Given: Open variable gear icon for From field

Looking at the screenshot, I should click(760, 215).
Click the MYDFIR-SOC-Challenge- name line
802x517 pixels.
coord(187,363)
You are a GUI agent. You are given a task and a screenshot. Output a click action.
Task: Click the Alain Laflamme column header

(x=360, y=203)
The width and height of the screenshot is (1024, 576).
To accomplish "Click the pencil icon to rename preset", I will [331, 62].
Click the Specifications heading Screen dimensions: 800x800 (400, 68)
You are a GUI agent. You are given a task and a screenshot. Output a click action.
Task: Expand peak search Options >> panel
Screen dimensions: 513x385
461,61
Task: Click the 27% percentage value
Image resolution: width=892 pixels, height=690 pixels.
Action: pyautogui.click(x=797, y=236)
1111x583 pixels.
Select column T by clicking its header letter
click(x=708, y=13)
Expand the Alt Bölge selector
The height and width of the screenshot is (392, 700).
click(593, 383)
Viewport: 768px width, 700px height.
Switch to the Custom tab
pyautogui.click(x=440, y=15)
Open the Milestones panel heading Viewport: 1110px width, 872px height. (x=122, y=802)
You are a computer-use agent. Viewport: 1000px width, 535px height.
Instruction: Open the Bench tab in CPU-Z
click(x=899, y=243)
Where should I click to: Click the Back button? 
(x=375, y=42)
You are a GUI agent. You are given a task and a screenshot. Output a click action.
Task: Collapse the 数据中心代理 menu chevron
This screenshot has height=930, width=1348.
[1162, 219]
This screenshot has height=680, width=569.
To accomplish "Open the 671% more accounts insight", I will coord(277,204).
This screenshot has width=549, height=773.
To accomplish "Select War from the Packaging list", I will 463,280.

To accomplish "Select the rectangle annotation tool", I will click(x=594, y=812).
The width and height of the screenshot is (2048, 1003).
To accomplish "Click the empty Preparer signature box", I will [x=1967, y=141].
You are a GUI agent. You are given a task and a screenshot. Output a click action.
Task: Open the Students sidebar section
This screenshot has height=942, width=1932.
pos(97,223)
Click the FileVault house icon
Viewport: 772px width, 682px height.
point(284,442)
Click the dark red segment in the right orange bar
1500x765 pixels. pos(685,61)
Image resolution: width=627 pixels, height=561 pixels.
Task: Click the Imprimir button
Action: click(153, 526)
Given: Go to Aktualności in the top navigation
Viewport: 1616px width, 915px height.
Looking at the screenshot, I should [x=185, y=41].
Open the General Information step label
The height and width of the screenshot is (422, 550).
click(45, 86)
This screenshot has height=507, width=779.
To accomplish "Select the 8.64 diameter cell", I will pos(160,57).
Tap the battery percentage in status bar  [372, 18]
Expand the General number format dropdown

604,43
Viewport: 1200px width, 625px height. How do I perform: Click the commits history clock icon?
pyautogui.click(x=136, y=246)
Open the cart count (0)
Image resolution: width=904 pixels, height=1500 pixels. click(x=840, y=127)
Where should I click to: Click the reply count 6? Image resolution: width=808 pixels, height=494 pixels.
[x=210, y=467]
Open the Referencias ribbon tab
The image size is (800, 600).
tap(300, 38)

> [Problem statement] Out of the records above, pull the lines that include the word "heading".

> [Solution for this problem]
Click the Specifications heading Screen dimensions: 800x800 (400, 68)
Open the Milestones panel heading Viewport: 1110px width, 872px height. (x=122, y=802)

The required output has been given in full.